Last modified on 04-Jun-22.
This article will take about 2 minutes to read.
Coroutines are experimental in kotlin 1.1+
This means that they are currently stable, but the syntax for them might change.
They are enabled via the library kotlinx.coroutines
, so they are not coupled together with the language
But what are they?
Threads
- The operating system determines when to switch threads according to its scheduler (an OS kernal algorithm)
- Since the operating system has no insight in to the current state of the program, it has to interrupt, which causes an expensive context switch.
- This involves saving unrelated context in memory, so the thread can guarantee it will resume correctly.
Coroutines:
- the programming and programming language determine when teo switch coroutines
- the tasks are cooperatively multitasked by pausing and resuming functions at set points, typically (but not necessarily) within a single thread.
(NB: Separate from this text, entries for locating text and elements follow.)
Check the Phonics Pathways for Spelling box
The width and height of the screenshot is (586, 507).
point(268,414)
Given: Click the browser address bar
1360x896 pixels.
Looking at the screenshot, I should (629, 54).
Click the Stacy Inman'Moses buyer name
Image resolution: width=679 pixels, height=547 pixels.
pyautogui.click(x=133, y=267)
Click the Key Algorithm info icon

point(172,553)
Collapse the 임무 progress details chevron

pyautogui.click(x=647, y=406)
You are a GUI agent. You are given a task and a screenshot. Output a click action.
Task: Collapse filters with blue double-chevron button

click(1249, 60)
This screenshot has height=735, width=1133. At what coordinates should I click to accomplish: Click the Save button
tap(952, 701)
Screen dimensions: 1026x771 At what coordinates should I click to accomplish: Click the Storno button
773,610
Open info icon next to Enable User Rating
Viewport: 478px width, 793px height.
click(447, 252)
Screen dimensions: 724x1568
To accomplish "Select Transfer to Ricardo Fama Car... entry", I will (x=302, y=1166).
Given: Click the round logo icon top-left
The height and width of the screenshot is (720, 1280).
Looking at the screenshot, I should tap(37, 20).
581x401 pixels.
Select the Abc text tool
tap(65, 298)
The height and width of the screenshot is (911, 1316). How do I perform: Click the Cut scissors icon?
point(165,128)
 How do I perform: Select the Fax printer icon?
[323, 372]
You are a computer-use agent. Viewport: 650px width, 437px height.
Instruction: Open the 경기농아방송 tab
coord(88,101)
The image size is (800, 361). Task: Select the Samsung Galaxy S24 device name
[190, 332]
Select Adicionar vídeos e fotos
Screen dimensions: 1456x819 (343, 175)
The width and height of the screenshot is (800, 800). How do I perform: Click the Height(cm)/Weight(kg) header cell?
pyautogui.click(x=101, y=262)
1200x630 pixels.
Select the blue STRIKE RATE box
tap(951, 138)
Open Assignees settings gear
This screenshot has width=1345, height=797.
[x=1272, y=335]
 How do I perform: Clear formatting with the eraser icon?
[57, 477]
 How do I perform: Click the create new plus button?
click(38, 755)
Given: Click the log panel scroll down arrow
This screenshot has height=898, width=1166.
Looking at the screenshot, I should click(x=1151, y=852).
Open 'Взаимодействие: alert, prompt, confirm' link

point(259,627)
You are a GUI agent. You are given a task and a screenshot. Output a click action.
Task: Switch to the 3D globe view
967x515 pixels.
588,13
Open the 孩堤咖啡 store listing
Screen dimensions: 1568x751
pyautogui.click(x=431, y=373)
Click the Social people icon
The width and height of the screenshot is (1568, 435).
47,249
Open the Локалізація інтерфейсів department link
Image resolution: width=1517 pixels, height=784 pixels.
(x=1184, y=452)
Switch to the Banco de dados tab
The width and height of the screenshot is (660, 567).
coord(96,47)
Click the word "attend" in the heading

Why should we use coroutines?
- User can define context in which code block runs (UI Thread)
- Kotlin features make defining a coroutine easy - they are launched by a coroutine builder
- sunchronous code does not necessarily have to change to be made async
- Performance gains via developer defined context switching are huge
- Tiny memory footprint - kilobytes instead of megabytes
- Easy to use keywords:
yield
and suspend
- Callback hell can be flattened into intuitive code
- Coroutines introduce the concept of yield and suspend
- yield will suspend the current execution of the coroutine, allowing - another coroutine to take over.
- only suspend functions are allowed to yield and eb launched via coroutine builders
- It allows us to program asynchronously with code that looks synchronous
// kotlin 1.1
val fibinacciSeq = buildSequence {
var a = 0
var b = 0
yield(1)
while(true) {
yield(a + b)
a = b.also { b = a + b }
}
}
Currently there are only 2 coroutine builders in kotlin-stdlib
- buildSequence
- buildIterator
Other coroutine builders include
launch()
launch(UI)
runBlocking()
we can always define custom coroutine builders via functional kotlin language constructs.